All diese Zeichnungen und Zyklen der Künstlerin definieren eine zeitliche und räumliche Entgrenzung und in gleicher Weise eine Entschleunigung. Dadurch verlieren sie jedoch nichts an thematischer Brisanz, denn nicht nur die Titel verraten es, sondern insbesondere die Machart: Océane Moussé beschäftigt sich inhaltlich mit dem Zeitphänomen von Wanderungen und zyklischen Systemen. Zwar tut sie dies mit einer gehörigen Portion an darstellerischer Poesie, in uns Betrachtern entsteht aber immer auch ein leichtes Unbehagen, denn wir fragen uns, warum in einem derartig weiten Raum, die humane Spezies sich so geballt an einem Ort aufhält.
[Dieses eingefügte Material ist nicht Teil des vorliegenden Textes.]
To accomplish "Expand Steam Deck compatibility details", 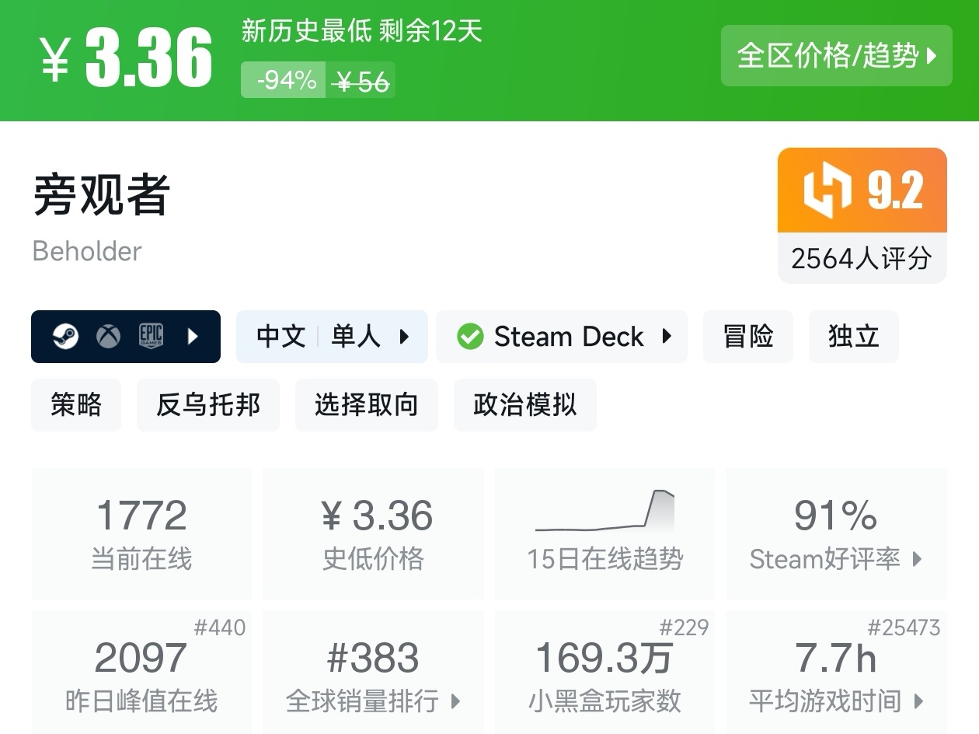I will (667, 336).
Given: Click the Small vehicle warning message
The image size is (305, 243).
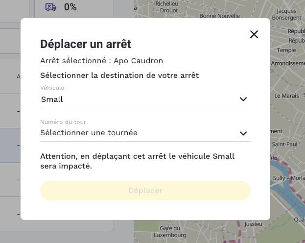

Wir fragen uns welcher Logik die Menschen folgen, woher die Massen kommen und wohin sie entschwinden. Es gibt keine Antwort darauf. Wir sind aber nur scheinbar distanzierte Betrachter, die keine ausreichenden Informationen von der Künstlerin erhalten, und merken bald, dass die widerständige Oberfläche uns nur kurzfristig darin unterstützt, nicht selbst in unsere Phantasien eintauchen zu müssen. Wir sind aufgefordert, unser Handeln zu reflektieren: Wir sind Begleiter des Systems und werden schließlich gewahr, dass nichts unschuldig, unwissend oder fügsam ist.
„Sturz und Aufbäumen“ steht also symptomatisch für das Werk von Océane Moussé. Die Systemkritik ist in den Werken immanent spürbar und der leichte Strich der Zeichnung ist in Wahrheit die Idee von Flüchtigkeit – in mehrdeutigem Sinn.